CHALLENGES>
(a) Please set down, word for word, the stretch of the infrastructure funds article from "The problem with" through "money to HMG.".
(b) Take the article on infrastructure funds and rising interest rates further, picking up after its final sentence.

This months’ focus on funds explains why a peak in short-term government bond yields might presage a sudden turnaround in sentiment towards the listed infrastructure fund space. We also look at a stockmarket listed venture capital fund that is full of AI early-stage businesses but is valued at well below its book value by a sceptical City. And we highlight why one of the leading digital infrastructure funds, Cordiant, looks almost ridiculously undervalued.
But first, let’s think big picture and understand how rising rates impact a key bit of the funds market, the real assets investment trust space comprising infrastructure funds – as well as lending funds. It’s no understatement to say that this hugely popular segment of the investment trusts market has endured a torrid 18 months. The sector sold itself as what was in effect a bond proxy. You received a stable, and growing income yield which was running at between 4 and 6.5% per annum plus some promise of capital appreciation – usually in the 1 to 3% NAV appreciation per annum range. These assets would also boast inflation protection and would largely consist of real, hard assets such as buildings or at the very least government contracts backed by regular cash flows (PFI contracts).
The problem with bond proxies is that when bonds sell off because of rising inflation and interest rates, no one should be surprised to discover that the bond proxies also sell-off. The mechanisms are varied but rely on two key processes. The first is that as risk-free government bonds sell-off as a result of rising interest rates, the yield on short-duration – say two-year – gilts rise rapidly and has in fact recently pushed past 5%. In this scenario if you get 5% from zero-risk lending to the government for two years but only get the same rate from investing in an infrastructure fund with all the market risk, why bother with a bond proxy? Buy the real thing and lend some money to HMG.
The other mechanism is less obvious but arguably more dangerous. Most infrastructure funds base their net asset values (NAVs) on financial models which take the incoming cashflows (from owning real assets), work out a sensible valuation and then apply a discount based in turn on the risk-free rate of return (owning gilts). As that risk-free rate of return increases – produced by lower bond prices – the discount to those cash flows also increases which, in turn, reduces the NAV of the fund. The discount can vary across funds and depends on a best guess as to the volatility of the underlying business model. If it’s regarded as very low-risk operating model then the discount rate is probably more in the 5 to 7% range whereas higher-risk stuff comes in closer to (and sometimes above) 10%. However, the risk-free rate acts as a base level, pushing up all discount rates.

(Entries drawn from a collection)

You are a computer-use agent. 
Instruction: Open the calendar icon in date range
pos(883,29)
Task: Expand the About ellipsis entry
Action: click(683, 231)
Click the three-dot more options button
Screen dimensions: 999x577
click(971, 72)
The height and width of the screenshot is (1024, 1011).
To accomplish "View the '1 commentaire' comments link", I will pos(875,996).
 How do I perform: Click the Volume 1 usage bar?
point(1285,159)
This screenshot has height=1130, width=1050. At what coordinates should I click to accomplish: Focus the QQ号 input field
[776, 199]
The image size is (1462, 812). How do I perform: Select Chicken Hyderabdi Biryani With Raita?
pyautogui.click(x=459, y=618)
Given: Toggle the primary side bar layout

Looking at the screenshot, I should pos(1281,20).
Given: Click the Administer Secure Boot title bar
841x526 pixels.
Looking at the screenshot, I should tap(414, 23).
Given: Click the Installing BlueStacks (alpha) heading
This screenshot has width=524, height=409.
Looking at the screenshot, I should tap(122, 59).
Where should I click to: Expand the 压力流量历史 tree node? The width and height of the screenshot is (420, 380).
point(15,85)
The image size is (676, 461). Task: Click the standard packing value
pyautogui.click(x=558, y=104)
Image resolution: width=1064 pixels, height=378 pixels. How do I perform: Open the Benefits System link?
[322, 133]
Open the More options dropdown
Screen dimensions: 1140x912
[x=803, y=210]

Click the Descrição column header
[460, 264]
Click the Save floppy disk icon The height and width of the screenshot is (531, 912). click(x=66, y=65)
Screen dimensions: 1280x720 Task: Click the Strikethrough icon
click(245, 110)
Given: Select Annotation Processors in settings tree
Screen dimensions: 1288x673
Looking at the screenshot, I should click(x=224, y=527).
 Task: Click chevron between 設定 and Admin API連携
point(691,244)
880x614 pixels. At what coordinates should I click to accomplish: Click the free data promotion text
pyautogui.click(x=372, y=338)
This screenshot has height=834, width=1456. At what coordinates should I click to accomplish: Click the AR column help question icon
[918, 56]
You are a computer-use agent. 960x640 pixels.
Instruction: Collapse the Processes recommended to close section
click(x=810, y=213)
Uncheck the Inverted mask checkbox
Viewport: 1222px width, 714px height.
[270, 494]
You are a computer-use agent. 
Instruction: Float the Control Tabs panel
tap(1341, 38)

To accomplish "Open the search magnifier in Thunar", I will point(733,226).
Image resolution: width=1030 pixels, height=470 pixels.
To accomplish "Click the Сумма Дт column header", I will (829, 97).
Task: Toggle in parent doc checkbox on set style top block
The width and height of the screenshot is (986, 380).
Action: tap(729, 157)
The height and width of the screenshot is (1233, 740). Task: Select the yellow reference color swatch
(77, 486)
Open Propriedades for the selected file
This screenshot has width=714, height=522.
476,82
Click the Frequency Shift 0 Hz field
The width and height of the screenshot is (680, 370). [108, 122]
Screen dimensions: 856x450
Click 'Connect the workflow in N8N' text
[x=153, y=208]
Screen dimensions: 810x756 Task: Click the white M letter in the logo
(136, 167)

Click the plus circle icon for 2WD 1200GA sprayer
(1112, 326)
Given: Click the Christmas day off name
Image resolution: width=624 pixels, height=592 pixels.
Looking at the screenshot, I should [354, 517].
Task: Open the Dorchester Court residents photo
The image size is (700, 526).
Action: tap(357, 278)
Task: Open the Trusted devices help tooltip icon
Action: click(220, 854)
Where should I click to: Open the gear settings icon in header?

EXPECTED RESULTS>
(a)
The problem with bond proxies is that when bonds sell off because of rising inflation and interest rates, no one should be surprised to discover that the bond proxies also sell-off. The mechanisms are varied but rely on two key processes. The first is that as risk-free government bonds sell-off as a result of rising interest rates, the yield on short-duration – say two-year – gilts rise rapidly and has in fact recently pushed past 5%. In this scenario if you get 5% from zero-risk lending to the government for two years but only get the same rate from investing in an infrastructure fund with all the market risk, why bother with a bond proxy? Buy the real thing and lend some money to HMG.

(b)
This double whammy has been dramatic in the listed funds space and produced a massive de-rating of infrastructure and lending funds. Many popular names have switched from a handy premium (to NAV) all the way to a deep discount of as much as 40% in some cases. That kind of share price decline – more than 40% in many cases – is brutal for a supposedly lower-risk asset and helped push net yields above 8% in many cases.
But we also need to remember that interest rates move up and then frequently move down again. We are currently in a rising rate environment because the BoE has rightly decided that it needs to cool down the economy. That has pushed up those crucial 2-year rates to levels of around 5% that are painful for many funds. But I think it reasonable to argue that we are fast approaching peak interest rates. Amongst most economists, there’s a consensus that rates of much above 6% for more than a few years – given our burden of debt – is probably a dangerous policy stance for the Bank of England. It will permanently dampen investment, crush housing markets, and send government finances into a tailspin. If one thinks that consensus is right, then it’s reasonable to expect interest rates at some point to come down again. Perhaps not to zero but certainly closer to a 3 to 4% range.
If you think that scenario possible, even likely, and that by the end of 2024 2 year gilt rates will be heading back towards 3.5%, then suddenly a whole bunch of income-producing real asset funds churning out net yields in the current 8 to 10% range look quite attractive again, especially as their discount rates might also start to fall again.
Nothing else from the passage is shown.